EXERCISE MATERIALS:
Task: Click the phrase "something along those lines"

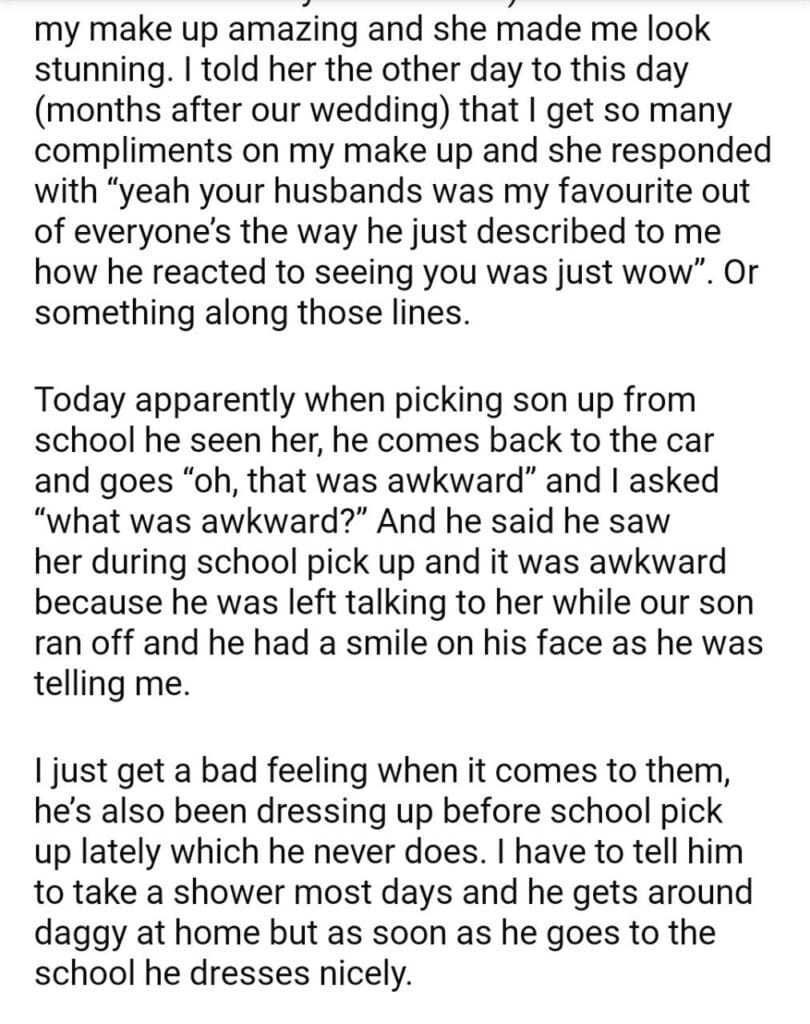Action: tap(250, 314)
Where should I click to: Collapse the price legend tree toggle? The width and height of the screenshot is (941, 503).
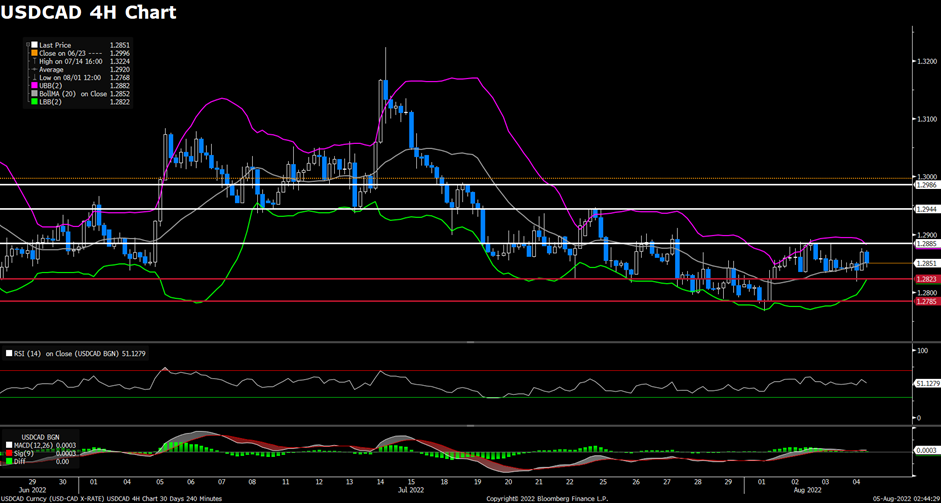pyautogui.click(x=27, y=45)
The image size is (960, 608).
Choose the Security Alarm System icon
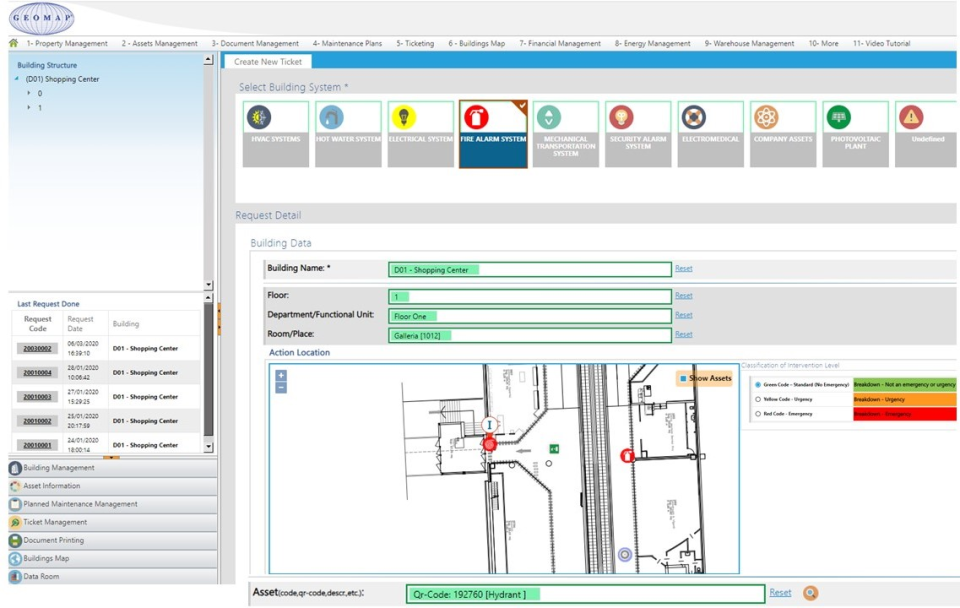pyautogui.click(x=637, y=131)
---
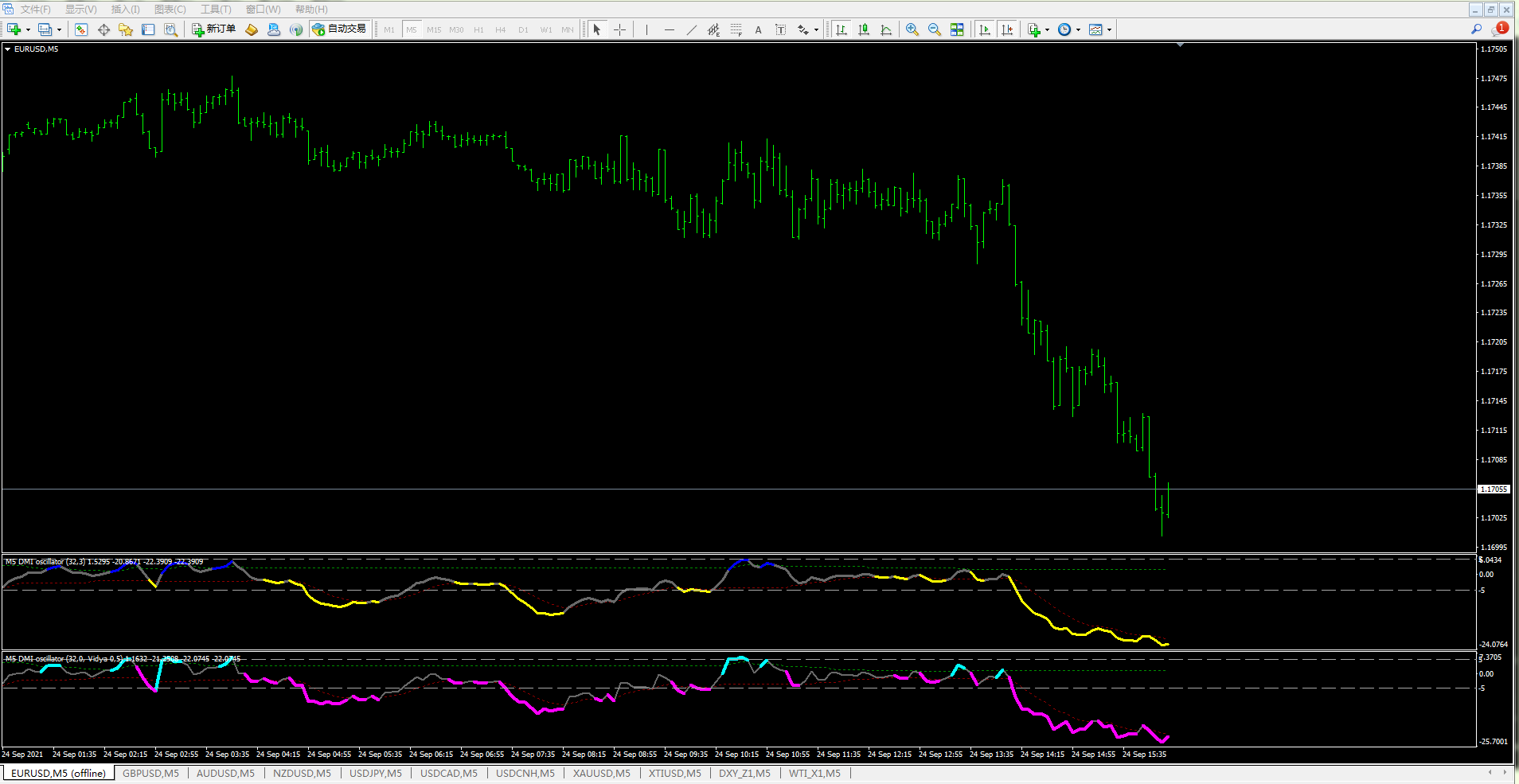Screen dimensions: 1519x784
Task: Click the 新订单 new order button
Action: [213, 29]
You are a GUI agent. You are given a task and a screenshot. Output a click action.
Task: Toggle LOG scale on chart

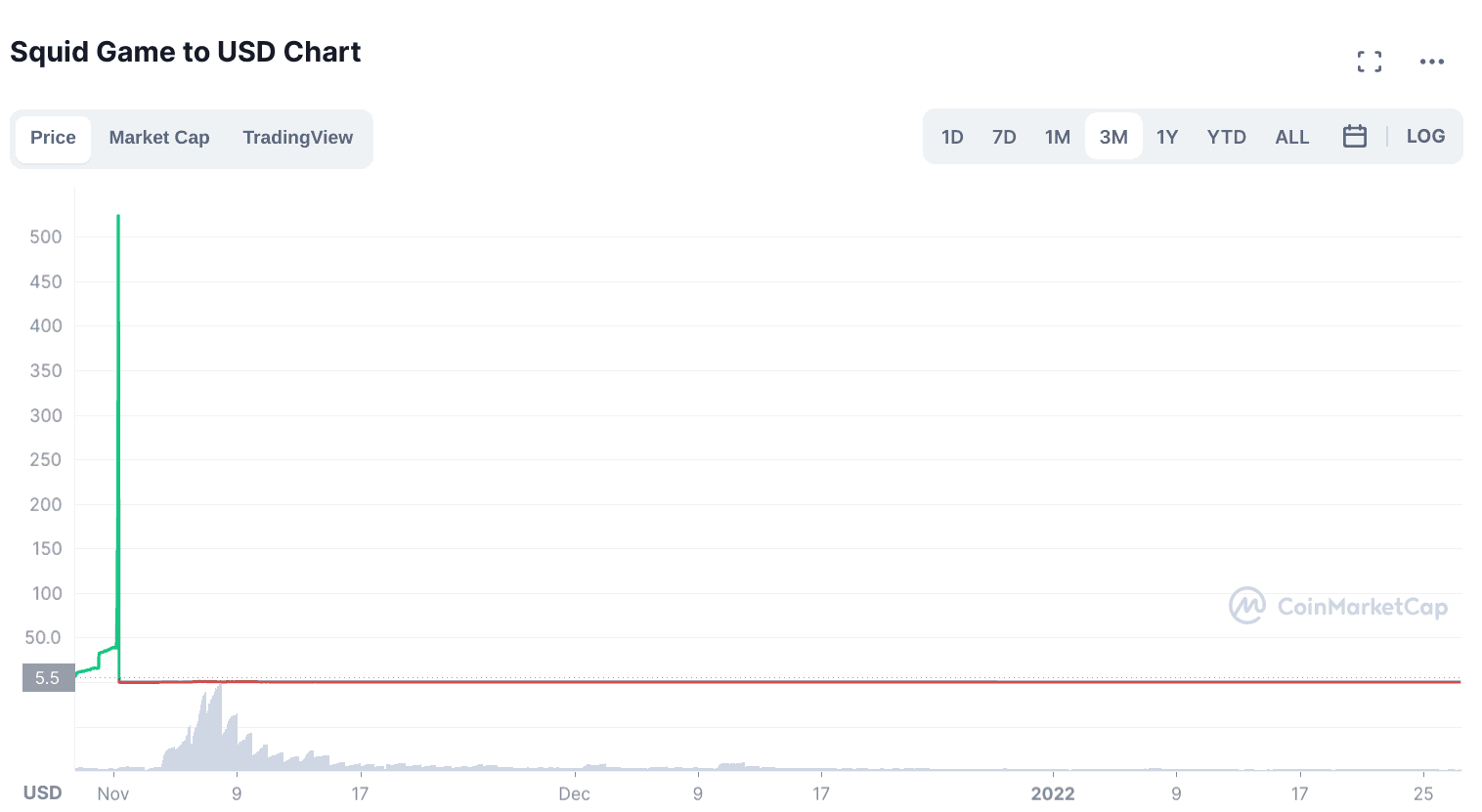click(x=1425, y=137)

TO DO: Among the entries above, find the line with "Task: Click the phrase" and repeat exactly from there through the line with "The image size is (960, 608).", leaving out the pictures.

ANSWER SPACE:
Task: Click the phrase "something along those lines"

Action: tap(250, 314)
Where should I click to: Collapse the price legend tree toggle? The width and height of the screenshot is (941, 503).
pyautogui.click(x=27, y=45)
The image size is (960, 608).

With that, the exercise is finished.